(Task input Opens)

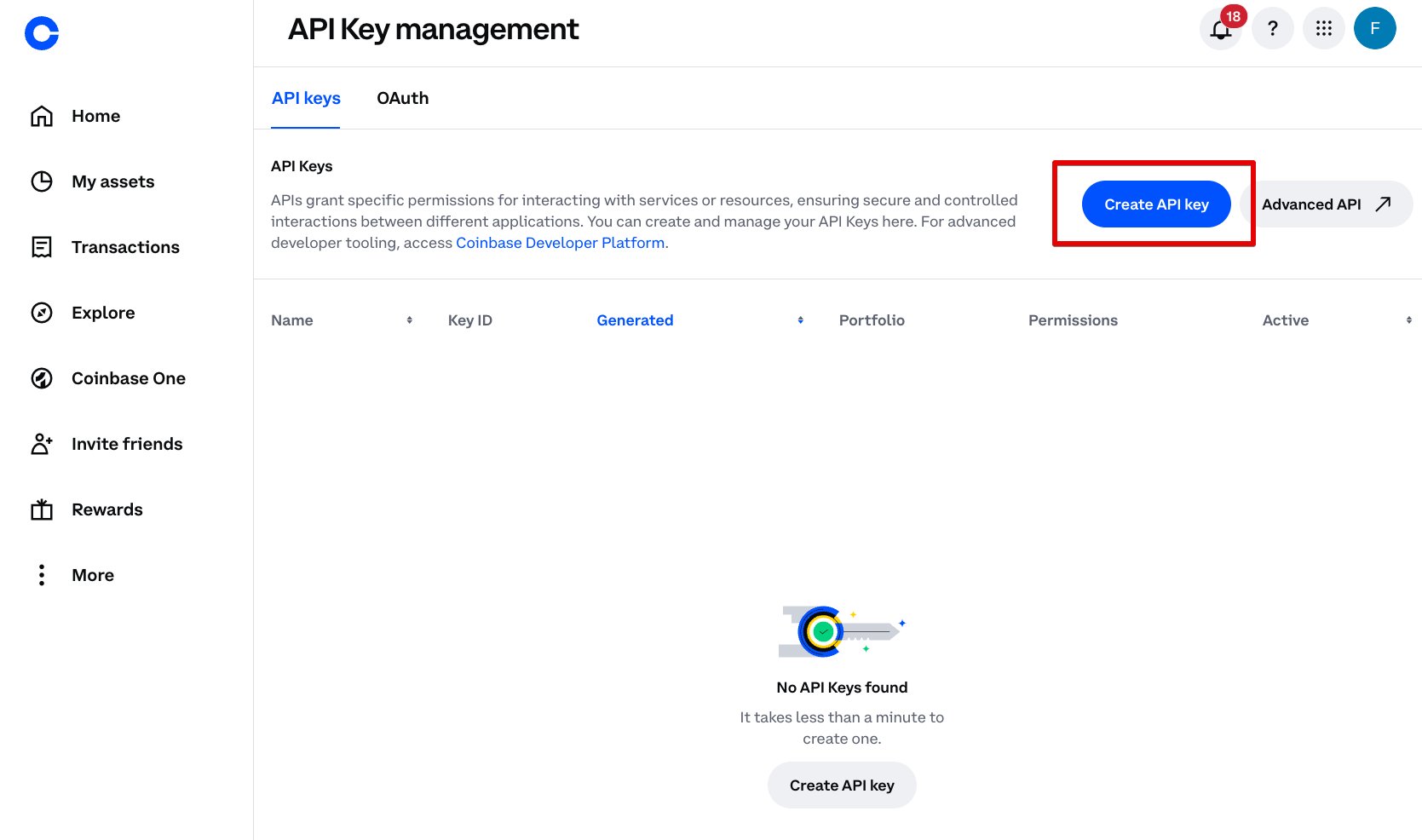1422x840 pixels.
Task: Click the Coinbase logo icon
Action: 42,33
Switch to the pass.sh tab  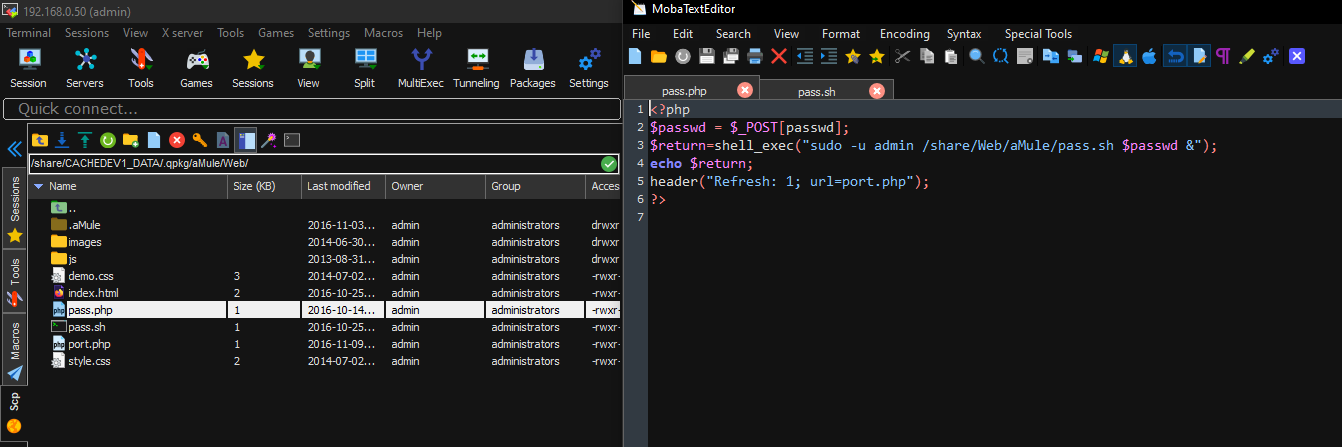click(x=816, y=92)
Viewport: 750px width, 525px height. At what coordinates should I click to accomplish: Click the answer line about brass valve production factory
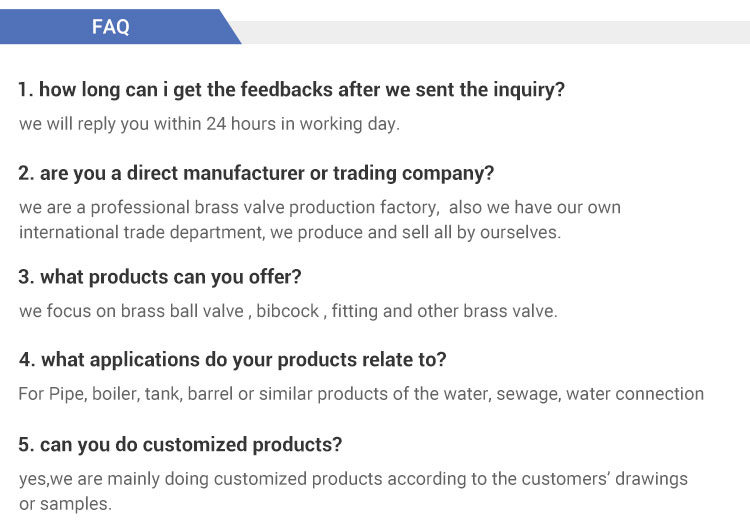(319, 208)
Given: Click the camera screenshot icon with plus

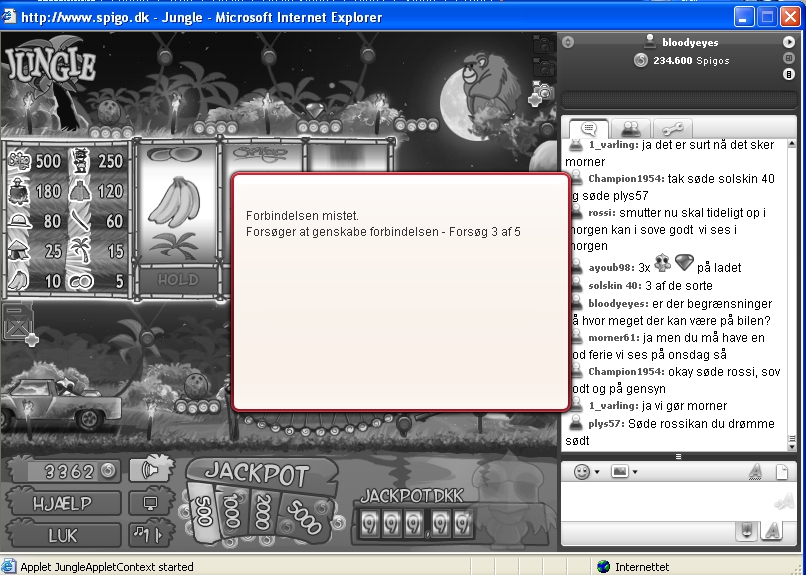Looking at the screenshot, I should point(543,91).
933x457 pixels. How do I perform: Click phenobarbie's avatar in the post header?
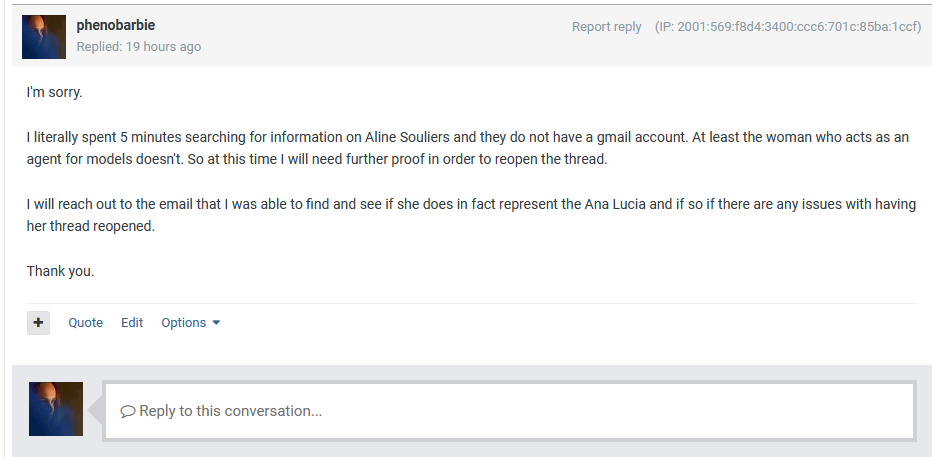(44, 36)
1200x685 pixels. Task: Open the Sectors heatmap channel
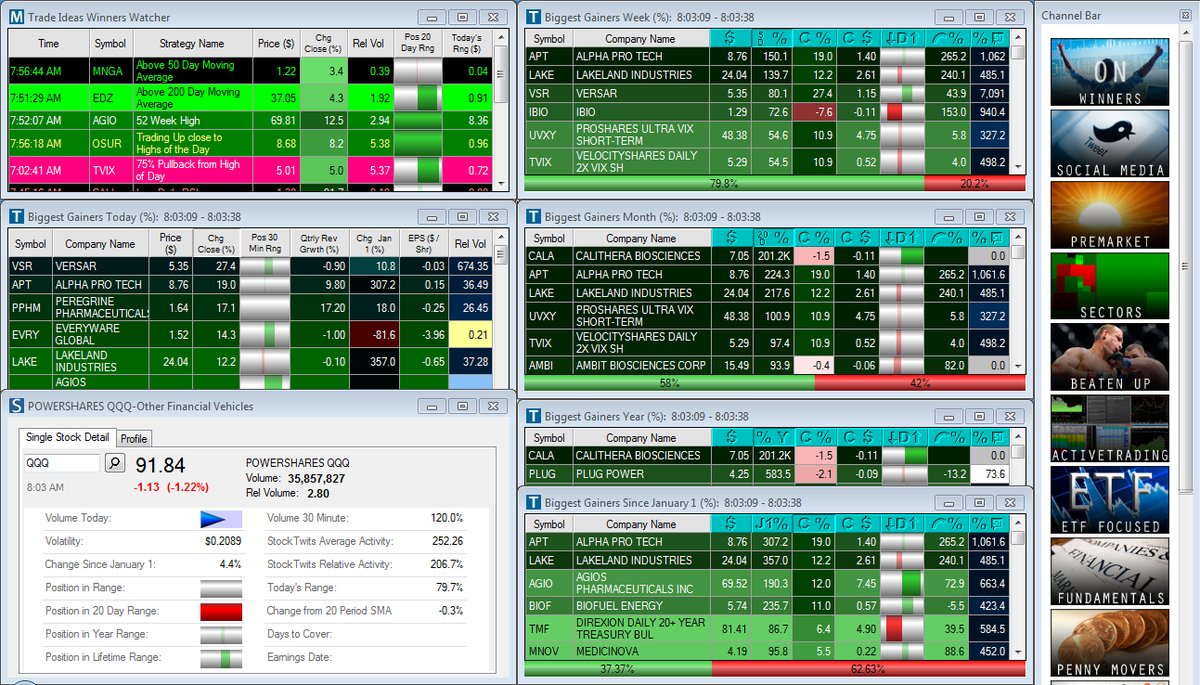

(Task input Closes)

> **Assignment**:
Beginning with the line containing "933x457 pixels. How" and ending with the last line of the data above, repeat each line exactly. Include no pictures and no other lines.

> **Reply to the task**:
933x457 pixels. How do I perform: Click phenobarbie's avatar in the post header?
(44, 36)
1200x685 pixels. Task: Open the Sectors heatmap channel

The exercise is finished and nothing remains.